→ Problem to solve:
Repeat, word for word, the part of the records below that opens with the line containing "The height and width of the screenshot is (922, 1316)." and closes with the line containing "center [415, 899].", including both of those lines.

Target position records
**********
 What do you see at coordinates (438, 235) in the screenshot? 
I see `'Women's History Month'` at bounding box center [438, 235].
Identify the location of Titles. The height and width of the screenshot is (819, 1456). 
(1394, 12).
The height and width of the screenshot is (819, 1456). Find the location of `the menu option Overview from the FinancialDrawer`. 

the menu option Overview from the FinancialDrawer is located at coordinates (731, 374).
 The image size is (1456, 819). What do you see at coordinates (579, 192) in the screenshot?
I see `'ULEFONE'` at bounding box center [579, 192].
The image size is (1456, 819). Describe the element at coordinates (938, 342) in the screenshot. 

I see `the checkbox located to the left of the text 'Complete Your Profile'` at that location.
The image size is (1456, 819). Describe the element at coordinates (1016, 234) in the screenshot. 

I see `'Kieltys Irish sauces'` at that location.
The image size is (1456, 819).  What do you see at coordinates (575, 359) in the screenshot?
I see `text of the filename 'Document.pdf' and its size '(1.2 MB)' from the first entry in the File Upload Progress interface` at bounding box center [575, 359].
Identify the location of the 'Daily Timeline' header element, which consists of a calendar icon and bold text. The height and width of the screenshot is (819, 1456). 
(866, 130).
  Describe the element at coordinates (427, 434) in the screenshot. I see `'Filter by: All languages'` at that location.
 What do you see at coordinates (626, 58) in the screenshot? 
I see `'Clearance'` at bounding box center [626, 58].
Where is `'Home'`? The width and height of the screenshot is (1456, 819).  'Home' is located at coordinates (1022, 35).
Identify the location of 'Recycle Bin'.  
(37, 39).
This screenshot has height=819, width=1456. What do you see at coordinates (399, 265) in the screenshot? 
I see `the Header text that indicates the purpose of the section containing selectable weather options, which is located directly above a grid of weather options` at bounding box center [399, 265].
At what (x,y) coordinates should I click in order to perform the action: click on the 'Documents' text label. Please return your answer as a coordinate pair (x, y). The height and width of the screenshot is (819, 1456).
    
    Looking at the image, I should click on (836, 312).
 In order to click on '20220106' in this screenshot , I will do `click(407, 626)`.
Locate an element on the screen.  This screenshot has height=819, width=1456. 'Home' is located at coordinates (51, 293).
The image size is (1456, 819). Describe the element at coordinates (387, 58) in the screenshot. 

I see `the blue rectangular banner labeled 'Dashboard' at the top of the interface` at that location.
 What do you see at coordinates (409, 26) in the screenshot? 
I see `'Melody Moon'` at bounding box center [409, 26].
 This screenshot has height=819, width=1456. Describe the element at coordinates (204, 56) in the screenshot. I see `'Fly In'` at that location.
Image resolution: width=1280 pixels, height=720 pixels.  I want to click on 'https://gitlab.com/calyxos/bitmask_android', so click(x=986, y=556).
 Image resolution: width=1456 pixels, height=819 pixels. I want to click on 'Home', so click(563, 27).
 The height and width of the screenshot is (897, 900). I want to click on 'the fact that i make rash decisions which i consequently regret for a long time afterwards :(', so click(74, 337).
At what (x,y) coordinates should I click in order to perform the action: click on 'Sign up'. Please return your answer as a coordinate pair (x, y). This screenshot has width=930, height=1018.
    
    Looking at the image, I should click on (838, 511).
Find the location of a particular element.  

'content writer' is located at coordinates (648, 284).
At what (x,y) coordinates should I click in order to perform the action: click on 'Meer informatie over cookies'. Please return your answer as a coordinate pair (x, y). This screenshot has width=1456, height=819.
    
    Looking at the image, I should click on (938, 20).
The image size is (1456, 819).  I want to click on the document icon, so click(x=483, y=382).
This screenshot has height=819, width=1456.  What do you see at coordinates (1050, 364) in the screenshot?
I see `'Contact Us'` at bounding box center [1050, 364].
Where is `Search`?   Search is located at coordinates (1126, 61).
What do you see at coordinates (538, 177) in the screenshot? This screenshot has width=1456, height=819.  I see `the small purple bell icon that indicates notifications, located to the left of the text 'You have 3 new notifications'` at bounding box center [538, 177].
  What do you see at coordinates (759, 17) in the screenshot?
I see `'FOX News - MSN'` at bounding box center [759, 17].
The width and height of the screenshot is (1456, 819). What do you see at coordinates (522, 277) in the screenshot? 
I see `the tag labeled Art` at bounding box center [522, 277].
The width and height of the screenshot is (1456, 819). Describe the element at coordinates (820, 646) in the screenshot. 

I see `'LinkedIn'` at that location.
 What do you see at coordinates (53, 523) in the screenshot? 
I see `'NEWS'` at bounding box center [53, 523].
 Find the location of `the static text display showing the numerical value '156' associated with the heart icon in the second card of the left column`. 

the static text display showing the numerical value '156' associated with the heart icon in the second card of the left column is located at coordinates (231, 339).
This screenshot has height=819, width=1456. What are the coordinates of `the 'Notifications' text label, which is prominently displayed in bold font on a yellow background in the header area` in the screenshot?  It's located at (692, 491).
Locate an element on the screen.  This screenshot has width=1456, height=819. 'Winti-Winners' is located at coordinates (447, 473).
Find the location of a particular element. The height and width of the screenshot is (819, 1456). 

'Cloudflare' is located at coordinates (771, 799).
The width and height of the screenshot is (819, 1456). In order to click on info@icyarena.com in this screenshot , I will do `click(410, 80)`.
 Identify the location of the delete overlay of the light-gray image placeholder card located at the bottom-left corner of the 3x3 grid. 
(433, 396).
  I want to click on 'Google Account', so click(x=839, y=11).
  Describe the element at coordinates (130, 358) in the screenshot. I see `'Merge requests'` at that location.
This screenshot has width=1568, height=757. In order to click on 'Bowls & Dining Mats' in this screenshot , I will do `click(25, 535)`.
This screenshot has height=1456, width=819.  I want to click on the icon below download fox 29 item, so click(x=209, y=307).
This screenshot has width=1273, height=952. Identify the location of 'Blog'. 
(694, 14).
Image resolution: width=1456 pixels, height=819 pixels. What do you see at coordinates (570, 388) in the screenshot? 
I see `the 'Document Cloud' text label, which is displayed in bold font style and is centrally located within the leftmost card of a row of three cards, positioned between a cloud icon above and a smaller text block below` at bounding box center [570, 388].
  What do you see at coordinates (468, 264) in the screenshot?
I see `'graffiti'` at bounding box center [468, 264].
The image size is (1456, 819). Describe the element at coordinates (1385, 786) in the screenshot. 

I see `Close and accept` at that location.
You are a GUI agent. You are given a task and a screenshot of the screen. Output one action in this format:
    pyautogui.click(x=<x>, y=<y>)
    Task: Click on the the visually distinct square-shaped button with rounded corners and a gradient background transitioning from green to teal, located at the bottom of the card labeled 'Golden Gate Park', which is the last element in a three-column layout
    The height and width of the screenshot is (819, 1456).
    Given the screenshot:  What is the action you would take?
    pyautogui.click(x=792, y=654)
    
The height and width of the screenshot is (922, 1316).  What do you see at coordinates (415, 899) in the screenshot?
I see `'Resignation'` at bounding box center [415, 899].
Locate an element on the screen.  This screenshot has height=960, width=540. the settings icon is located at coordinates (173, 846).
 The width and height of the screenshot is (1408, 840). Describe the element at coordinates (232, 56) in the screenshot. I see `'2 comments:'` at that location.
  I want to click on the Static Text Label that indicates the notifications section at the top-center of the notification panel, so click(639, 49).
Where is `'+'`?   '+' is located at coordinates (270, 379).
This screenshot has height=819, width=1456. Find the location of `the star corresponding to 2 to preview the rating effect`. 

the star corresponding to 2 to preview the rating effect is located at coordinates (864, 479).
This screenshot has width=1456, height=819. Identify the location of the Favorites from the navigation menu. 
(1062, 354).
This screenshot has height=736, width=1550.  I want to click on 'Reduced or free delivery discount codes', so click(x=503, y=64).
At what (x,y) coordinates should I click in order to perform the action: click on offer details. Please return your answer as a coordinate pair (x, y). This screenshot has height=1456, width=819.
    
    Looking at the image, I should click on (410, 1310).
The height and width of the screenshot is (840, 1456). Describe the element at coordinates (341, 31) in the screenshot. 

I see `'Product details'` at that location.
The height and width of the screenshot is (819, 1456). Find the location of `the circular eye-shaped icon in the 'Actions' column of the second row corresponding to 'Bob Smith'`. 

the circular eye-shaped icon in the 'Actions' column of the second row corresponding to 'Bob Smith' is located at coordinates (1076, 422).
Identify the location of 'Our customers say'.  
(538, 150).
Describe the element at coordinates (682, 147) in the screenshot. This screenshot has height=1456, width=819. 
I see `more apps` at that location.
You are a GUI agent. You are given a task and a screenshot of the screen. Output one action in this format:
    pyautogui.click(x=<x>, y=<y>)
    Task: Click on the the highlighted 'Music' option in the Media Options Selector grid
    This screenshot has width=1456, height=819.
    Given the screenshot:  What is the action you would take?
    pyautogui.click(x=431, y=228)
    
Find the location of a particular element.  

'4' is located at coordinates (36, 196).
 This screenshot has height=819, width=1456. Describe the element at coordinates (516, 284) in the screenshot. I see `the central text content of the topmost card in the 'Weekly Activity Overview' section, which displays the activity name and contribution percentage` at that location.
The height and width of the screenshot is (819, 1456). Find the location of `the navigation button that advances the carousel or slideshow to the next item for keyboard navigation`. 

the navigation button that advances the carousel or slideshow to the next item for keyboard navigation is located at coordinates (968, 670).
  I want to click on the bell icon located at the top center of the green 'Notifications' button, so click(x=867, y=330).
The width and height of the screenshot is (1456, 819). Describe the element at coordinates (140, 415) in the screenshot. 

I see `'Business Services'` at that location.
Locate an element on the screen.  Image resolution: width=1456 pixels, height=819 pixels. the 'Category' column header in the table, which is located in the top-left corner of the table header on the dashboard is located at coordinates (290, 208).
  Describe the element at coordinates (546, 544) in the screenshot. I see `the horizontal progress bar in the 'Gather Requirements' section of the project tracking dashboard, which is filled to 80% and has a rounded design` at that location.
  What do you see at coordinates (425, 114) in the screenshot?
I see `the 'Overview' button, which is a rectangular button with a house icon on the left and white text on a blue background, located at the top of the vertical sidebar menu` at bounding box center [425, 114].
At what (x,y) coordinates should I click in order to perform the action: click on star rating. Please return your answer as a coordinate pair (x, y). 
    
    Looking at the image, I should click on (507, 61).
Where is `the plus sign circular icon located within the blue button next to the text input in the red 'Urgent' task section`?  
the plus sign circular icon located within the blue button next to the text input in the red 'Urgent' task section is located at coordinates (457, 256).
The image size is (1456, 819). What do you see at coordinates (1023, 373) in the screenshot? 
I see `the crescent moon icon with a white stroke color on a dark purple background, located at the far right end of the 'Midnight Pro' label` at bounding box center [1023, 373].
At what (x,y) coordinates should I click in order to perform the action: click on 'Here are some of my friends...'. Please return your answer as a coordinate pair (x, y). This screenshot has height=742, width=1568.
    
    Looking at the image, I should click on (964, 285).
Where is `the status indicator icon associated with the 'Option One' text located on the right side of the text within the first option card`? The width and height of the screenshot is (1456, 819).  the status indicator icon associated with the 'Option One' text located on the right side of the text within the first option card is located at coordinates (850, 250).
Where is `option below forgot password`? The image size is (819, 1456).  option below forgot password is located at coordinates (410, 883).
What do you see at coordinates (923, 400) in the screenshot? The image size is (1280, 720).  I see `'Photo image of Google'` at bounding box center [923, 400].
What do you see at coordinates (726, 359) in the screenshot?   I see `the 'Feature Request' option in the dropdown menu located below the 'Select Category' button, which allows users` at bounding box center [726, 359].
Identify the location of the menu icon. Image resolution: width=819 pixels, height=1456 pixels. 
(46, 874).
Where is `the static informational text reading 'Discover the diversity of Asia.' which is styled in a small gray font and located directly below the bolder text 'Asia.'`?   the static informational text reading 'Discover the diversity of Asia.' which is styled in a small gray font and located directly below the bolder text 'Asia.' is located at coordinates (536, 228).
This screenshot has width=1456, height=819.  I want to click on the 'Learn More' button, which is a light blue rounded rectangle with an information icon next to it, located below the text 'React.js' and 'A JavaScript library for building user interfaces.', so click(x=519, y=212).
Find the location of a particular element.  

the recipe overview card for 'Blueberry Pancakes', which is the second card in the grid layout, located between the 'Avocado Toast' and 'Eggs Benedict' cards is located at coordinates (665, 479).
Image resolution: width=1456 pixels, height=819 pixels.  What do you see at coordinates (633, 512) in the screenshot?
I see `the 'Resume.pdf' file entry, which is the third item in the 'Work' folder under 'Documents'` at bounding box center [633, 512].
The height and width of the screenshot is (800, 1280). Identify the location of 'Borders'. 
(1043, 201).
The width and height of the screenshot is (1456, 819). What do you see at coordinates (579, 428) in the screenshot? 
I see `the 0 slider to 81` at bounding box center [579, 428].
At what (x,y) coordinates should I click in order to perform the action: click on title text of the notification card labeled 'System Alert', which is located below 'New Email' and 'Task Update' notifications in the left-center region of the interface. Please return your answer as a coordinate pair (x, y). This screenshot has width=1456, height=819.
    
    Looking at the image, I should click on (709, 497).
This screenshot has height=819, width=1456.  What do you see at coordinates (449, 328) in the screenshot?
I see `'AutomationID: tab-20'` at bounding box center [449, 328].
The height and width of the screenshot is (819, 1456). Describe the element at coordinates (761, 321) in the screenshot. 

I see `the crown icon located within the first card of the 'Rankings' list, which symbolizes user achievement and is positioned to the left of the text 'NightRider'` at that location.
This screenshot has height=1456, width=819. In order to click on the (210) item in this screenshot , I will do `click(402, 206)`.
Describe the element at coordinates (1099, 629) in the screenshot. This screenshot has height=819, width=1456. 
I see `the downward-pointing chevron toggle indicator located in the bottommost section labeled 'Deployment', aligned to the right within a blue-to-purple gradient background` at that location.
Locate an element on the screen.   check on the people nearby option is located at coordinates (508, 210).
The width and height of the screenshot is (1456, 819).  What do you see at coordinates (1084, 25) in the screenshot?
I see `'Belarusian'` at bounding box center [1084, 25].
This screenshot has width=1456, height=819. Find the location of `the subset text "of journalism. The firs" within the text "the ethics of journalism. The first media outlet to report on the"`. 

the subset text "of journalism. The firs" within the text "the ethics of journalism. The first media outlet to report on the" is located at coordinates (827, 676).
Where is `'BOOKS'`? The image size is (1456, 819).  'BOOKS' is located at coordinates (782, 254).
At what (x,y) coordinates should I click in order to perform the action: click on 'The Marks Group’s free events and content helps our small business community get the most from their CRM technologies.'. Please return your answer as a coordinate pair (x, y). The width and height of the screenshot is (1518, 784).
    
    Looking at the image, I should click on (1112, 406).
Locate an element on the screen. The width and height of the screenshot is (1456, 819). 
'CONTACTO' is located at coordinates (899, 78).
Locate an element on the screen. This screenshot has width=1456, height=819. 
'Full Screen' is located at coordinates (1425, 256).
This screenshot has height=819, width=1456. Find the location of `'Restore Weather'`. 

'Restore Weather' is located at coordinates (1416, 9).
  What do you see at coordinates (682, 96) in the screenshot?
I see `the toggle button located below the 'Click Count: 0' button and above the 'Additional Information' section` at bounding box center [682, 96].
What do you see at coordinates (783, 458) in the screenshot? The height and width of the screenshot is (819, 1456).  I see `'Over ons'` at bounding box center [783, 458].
**********
→ Reply to the task:
The height and width of the screenshot is (922, 1316).  What do you see at coordinates (415, 899) in the screenshot?
I see `'Resignation'` at bounding box center [415, 899].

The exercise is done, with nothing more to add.